[PROMPT]: The lines below that include "agent" are to be found and copied.

[SUPPLIED INFORMATION]:
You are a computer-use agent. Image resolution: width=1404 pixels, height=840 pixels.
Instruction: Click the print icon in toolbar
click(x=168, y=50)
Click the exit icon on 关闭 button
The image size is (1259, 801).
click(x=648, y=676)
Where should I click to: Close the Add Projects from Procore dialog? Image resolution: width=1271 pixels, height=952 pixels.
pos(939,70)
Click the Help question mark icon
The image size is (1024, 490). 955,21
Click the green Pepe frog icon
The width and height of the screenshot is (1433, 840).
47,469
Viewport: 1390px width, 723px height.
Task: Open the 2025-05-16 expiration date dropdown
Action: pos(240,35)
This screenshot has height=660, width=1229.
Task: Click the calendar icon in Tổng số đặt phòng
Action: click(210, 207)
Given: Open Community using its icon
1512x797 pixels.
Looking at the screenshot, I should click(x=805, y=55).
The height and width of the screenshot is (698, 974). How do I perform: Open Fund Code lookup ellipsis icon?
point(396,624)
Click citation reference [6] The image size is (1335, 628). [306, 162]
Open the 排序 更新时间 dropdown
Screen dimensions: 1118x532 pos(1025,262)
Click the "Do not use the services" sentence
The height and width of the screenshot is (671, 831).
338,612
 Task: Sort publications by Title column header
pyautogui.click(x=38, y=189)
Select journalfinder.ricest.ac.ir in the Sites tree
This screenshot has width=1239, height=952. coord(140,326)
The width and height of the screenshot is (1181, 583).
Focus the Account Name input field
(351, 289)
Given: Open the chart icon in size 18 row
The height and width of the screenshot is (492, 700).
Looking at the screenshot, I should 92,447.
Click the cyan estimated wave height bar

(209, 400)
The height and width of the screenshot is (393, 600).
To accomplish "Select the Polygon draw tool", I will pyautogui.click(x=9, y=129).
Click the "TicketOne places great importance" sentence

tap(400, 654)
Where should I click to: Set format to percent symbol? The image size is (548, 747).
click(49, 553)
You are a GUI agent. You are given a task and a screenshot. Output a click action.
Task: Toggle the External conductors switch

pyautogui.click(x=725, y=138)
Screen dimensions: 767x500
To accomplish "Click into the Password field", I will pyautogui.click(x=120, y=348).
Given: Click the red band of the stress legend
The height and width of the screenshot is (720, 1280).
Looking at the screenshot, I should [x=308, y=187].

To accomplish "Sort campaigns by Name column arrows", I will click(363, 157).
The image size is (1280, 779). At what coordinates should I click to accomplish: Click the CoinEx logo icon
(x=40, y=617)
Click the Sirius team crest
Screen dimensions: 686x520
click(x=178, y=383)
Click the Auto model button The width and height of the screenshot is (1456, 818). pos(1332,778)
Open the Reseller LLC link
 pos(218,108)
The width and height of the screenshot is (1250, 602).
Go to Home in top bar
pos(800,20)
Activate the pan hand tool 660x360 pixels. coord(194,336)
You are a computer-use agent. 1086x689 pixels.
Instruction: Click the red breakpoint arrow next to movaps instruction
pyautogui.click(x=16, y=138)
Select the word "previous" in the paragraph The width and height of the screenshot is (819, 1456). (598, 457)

[WRITTEN SOLUTION]:
You are a computer-use agent. Image resolution: width=1404 pixels, height=840 pixels.
You are a GUI agent. You are given a task and a screenshot. Output a click action.
You are a computer-use agent. 1086x689 pixels.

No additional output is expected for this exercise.